ARTICLE =>
>> Start
Thank you for the patch! Please split this patch into a series, e.g.:

- Introduce .pcpu_is_idle() stub infrastructure
- Scheduler changes
- Preparatory patch[es] for KVM creating 'is_idle'
- KVM host implementation
- KVM guest implementation
- ...

so it can be reviewed and ACKed. Just a couple of nitpicks below

>
> diff --git a/arch/x86/hyperv/hv_spinlock.c b/arch/x86/hyperv/hv_spinlock.c
> index 91cfe698bde0..b8c32b719cab 100644
> --- a/arch/x86/hyperv/hv_spinlock.c
> +++ b/arch/x86/hyperv/hv_spinlock.c
> @@ -66,6 +66,12 @@ __visible bool hv_vcpu_is_preempted(int vcpu)
>  }
>  PV_CALLEE_SAVE_REGS_THUNK(hv_vcpu_is_preempted);
>  
> +__visible bool hv_pcpu_is_idle(int vcpu)
> +{
> +	return false;
> +}
> +PV_CALLEE_SAVE_REGS_THUNK(hv_pcpu_is_idle);
> +
>  void __init hv_init_spinlocks(void)
>  {
>  	if (!hv_pvspin || !apic ||
> @@ -82,6 +88,7 @@ void __init hv_init_spinlocks(void)
>> End
PROVIDED INFORMATION =>
>> Start
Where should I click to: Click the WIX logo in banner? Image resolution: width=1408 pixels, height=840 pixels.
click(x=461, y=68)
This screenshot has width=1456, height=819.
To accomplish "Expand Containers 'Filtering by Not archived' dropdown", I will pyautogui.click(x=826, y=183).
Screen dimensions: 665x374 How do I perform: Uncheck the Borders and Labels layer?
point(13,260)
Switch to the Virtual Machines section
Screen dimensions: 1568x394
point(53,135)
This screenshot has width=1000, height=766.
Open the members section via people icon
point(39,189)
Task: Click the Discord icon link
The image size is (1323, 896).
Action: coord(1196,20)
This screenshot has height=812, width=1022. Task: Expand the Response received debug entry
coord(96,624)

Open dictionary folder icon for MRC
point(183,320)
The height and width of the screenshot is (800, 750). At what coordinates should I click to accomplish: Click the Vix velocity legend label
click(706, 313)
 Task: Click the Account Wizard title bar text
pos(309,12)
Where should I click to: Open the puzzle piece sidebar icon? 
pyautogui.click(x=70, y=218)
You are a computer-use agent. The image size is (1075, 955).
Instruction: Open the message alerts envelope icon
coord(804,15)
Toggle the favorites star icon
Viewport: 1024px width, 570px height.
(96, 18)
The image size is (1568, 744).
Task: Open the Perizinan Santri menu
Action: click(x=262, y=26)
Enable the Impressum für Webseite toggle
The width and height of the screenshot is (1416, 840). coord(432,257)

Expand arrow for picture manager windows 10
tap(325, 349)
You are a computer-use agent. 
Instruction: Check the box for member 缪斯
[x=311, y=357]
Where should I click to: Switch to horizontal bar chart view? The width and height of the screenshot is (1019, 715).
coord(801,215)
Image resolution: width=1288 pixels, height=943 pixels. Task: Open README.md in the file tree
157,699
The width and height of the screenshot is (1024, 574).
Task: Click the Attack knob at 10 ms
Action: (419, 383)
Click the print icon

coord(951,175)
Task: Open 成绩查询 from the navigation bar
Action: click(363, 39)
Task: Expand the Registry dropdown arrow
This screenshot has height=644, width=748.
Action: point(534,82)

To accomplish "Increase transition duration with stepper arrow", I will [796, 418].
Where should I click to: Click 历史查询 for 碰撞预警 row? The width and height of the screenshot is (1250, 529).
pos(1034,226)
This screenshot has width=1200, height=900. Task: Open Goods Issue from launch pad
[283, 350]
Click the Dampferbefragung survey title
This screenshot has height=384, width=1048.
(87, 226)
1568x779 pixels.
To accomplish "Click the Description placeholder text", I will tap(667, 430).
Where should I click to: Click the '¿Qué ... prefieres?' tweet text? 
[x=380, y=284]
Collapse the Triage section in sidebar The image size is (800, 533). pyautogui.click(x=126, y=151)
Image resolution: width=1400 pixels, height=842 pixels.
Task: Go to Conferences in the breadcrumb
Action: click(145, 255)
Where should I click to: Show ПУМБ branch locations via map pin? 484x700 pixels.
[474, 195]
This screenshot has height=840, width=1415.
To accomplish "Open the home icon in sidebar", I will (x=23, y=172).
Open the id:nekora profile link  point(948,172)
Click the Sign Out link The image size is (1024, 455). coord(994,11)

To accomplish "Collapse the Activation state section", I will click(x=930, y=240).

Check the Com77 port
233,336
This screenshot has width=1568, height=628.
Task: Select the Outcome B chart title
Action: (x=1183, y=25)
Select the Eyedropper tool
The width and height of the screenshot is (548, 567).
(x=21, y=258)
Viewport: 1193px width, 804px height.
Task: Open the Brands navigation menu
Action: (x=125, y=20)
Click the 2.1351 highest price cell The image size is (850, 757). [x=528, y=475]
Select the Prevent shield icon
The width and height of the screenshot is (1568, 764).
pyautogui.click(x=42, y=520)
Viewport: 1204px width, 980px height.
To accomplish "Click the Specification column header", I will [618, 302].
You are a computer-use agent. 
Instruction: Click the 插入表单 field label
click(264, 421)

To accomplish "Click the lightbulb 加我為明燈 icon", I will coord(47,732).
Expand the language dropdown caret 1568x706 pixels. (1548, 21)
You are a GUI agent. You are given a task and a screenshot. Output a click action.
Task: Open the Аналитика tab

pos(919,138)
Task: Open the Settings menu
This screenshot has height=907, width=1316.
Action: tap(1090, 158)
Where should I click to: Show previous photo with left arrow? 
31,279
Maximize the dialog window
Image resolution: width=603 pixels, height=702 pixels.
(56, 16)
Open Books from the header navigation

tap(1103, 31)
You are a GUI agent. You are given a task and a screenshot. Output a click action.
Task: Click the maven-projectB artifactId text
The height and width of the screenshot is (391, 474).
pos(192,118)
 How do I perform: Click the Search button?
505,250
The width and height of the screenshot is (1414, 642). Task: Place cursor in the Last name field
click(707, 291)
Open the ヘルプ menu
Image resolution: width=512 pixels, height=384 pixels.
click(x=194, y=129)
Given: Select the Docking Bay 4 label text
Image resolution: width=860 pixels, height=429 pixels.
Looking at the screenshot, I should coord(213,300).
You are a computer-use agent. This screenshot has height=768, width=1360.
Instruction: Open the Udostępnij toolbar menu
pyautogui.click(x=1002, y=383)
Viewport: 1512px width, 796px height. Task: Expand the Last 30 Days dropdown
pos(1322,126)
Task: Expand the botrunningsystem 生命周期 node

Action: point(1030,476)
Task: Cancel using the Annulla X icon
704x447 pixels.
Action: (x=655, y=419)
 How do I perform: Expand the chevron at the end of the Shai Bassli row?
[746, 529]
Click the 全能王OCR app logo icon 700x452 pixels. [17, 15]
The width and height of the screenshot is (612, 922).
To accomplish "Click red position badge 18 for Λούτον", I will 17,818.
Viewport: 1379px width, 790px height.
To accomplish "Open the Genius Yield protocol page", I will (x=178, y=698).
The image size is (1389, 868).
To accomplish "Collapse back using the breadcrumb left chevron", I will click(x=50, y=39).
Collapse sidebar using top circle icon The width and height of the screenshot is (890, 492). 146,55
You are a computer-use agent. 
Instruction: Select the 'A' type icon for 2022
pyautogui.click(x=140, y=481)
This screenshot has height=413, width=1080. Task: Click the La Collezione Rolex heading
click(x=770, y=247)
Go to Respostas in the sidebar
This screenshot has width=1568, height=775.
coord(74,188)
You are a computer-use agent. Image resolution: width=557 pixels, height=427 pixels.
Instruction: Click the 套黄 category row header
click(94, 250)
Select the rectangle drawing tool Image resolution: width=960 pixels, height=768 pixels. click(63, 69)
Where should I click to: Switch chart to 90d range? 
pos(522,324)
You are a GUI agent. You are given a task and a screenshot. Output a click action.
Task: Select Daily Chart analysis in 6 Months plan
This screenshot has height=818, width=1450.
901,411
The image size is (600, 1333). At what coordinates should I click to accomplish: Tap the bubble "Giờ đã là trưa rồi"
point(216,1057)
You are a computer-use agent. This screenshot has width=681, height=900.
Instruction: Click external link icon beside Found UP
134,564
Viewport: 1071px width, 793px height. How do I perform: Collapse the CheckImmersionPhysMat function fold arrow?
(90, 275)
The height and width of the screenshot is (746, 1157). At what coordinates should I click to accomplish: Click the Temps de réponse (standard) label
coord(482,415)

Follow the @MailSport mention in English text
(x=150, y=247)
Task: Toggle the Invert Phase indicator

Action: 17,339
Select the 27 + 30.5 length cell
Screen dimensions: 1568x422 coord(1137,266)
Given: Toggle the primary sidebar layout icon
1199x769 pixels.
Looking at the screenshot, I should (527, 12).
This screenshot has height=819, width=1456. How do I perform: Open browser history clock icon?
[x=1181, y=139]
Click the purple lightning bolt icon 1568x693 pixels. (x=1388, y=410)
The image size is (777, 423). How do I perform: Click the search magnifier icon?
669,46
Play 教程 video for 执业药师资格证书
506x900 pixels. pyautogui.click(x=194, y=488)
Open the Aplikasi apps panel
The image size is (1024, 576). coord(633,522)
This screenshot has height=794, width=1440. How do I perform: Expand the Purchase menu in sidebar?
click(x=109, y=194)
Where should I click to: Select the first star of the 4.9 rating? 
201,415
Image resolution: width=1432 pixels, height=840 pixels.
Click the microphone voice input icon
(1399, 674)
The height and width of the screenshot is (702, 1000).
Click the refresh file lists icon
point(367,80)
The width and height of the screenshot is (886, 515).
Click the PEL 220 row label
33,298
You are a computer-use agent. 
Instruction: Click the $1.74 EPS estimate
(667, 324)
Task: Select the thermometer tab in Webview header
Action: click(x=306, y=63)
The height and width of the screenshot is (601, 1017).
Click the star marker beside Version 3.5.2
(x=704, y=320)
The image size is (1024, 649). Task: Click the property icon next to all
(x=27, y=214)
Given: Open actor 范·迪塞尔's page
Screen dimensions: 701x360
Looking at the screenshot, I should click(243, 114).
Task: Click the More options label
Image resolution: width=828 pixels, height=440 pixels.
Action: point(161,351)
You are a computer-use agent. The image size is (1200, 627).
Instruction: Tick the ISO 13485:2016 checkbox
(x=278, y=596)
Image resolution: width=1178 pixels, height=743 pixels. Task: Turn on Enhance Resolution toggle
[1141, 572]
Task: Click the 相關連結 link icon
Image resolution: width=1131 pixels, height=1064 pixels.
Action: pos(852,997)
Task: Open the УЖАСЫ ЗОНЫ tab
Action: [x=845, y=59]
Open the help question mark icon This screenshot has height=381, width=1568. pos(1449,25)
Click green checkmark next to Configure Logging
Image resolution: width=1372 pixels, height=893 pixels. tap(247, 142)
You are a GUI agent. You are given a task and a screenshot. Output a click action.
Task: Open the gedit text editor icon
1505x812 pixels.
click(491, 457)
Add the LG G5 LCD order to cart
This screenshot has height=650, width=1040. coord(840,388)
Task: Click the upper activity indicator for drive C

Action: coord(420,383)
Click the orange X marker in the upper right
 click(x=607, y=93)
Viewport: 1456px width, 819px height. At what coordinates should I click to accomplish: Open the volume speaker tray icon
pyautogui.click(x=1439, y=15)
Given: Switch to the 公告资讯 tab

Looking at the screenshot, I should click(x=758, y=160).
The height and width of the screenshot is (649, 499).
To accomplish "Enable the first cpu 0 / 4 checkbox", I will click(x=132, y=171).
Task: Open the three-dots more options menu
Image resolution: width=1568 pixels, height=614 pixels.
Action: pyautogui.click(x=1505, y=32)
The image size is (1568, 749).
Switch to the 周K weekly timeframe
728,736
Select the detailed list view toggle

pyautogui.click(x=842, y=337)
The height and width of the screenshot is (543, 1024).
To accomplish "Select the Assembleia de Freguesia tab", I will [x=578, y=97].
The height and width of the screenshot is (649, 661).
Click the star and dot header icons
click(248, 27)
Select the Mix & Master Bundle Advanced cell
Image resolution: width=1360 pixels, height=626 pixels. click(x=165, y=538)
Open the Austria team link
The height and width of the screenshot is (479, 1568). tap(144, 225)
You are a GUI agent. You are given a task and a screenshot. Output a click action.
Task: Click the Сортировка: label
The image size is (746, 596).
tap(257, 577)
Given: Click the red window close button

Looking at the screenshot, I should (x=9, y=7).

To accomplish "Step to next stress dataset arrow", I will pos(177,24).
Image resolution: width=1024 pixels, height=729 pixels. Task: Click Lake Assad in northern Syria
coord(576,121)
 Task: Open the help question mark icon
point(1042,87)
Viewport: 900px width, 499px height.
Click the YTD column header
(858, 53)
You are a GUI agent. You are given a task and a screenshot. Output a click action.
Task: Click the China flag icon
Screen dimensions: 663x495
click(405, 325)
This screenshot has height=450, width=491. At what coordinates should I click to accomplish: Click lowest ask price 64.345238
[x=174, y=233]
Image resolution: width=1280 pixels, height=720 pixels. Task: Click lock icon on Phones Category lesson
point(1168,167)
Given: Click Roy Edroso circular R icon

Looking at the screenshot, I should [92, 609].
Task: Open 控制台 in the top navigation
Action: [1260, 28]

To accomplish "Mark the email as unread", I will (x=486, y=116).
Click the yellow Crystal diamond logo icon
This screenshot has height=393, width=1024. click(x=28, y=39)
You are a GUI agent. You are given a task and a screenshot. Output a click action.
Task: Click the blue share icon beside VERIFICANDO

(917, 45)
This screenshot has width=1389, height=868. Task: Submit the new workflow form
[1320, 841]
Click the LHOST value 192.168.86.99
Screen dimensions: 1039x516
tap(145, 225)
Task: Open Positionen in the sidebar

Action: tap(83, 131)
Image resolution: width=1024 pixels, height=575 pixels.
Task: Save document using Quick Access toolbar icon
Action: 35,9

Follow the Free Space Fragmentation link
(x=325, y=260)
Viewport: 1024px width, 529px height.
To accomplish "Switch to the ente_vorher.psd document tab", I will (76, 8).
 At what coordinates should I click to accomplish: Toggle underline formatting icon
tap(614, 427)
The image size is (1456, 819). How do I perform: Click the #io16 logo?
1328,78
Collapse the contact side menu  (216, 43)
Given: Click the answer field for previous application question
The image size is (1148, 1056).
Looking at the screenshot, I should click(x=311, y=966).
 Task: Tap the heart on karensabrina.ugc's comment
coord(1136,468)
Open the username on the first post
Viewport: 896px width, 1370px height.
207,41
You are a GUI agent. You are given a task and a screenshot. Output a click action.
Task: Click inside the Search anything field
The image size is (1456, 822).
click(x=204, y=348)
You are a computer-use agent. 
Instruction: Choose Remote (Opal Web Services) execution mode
>> End
WHAT IS ASKED => Please decide whether each statement below agrees with the patch review above, and answer yes or no, quoting the deciding words of the review. 1. The reviewer wants the patch split into a series. 2. The new hv_pcpu_is_idle function returns true. 3. The reviewer's proposed series begins with the KVM guest implementation.

RESPONSE TO THIS EXERCISE =>
1. Yes: "Please split this patch into a series"
2. No: "return false;"
3. No: "Introduce .pcpu_is_idle() stub infrastructure"